I remembered how it felt when his hand held mine, and an odd feeling trickled through me. "That's kind of what I'm worried about," I half joked, and he chuckled.

"Me too," he said, then sighed as if actually needing the breath. "I said it in the bar, and I'll say it again so you believe me this time. I limit you. Kalamack doesn't. This is a good thing. Don't worry about me. I'm still getting auras from that spell. I don't need a scion, but I'm finding what I think is peace in caring for Pike, and he in caring for me. He has had a difficult life and deserves as much joy as he can find." His attention flicked to the clock. "I have to go," he added, taking a step back.

I nodded, sensation spilling to my extremities as he turned his back to me.

His steps were silent on the stairs. "I mean it, Rachel," he said over his shoulder as he descended. "Do not come down here. There are too many memories to confuse me, and I'm still trying to parse out the flavor between instinct and love. Don't make me ruin what you can be, what you already are."

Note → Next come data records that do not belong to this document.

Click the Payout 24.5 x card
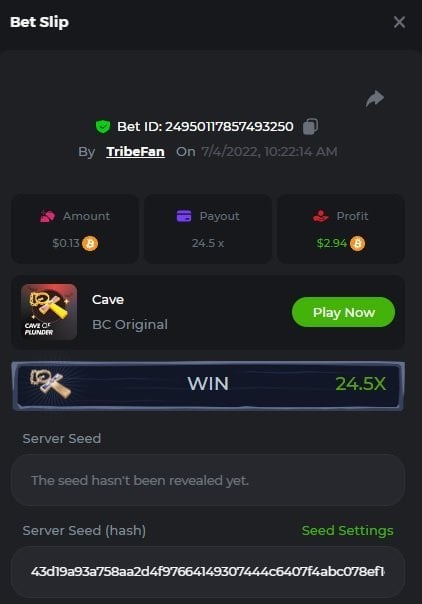 (208, 229)
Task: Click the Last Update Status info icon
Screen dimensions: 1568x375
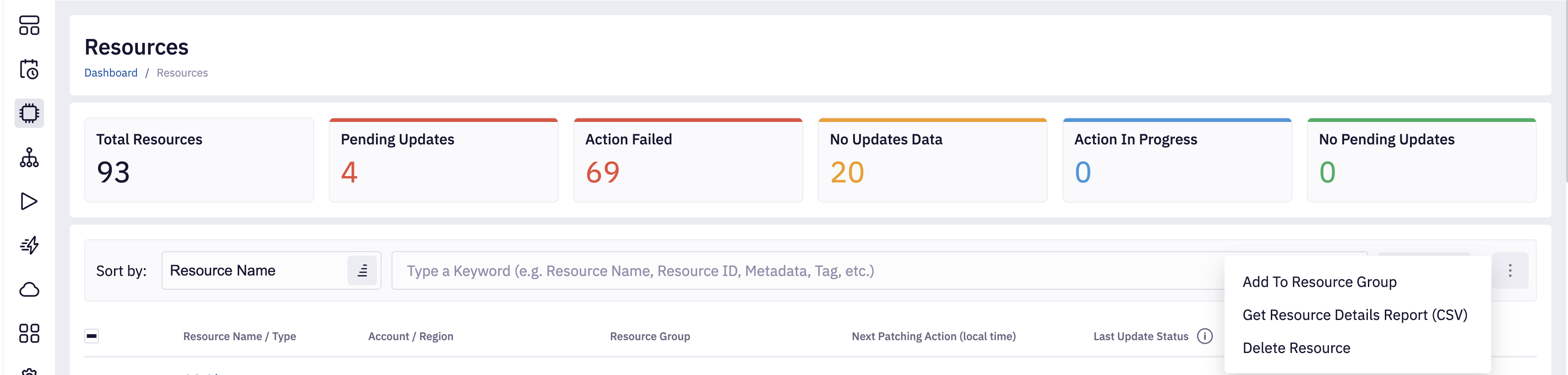Action: pyautogui.click(x=1204, y=336)
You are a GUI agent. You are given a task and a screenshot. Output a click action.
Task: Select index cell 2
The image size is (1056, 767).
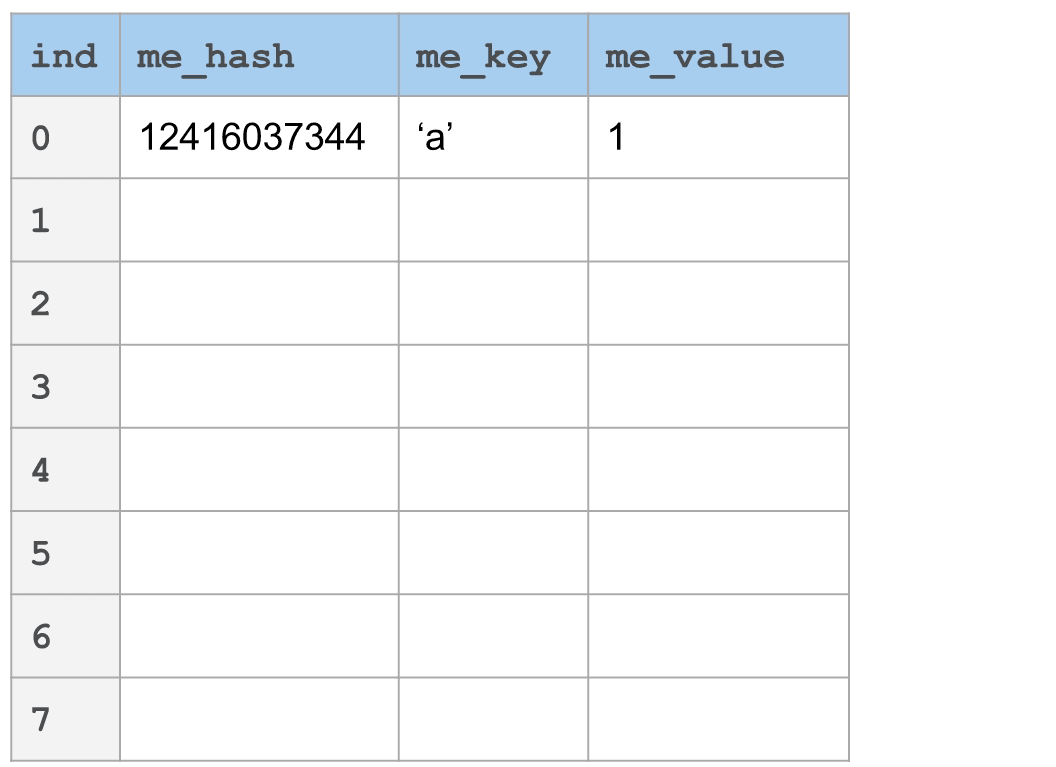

"You could never do that," I whispered, knowing he could hear me with his new, undead senses. But we both knew it was a lie, and I lingered until I heard the door at the bottom shut before I turned to leave. Head down, I made my way through the kitchen, the space now humid with hot water and soap as the counters and grills were cleaned for tomorrow.

My mind whirled with everything I had forgotten to tell him: how I'd felt seeing him in that cruddy little strip club, that I ached for leaving him even as I had brought him home, that I was glad he was here. That I was sorry for having fallen in love again.

But clearly Kisten already knew.

Vampires sucked.

The main floor had a few patrons left as I passed through to the stairs, but the feeling was decidedly one of closing up. Head down, I went up the stairs, the thump-thump-thump of the bass becoming softer with each step until it was hardly noticed, a subliminal heartbeat of the world. The coven had been dogging me for months. It was all going to end tonight at the top of a vamp bar.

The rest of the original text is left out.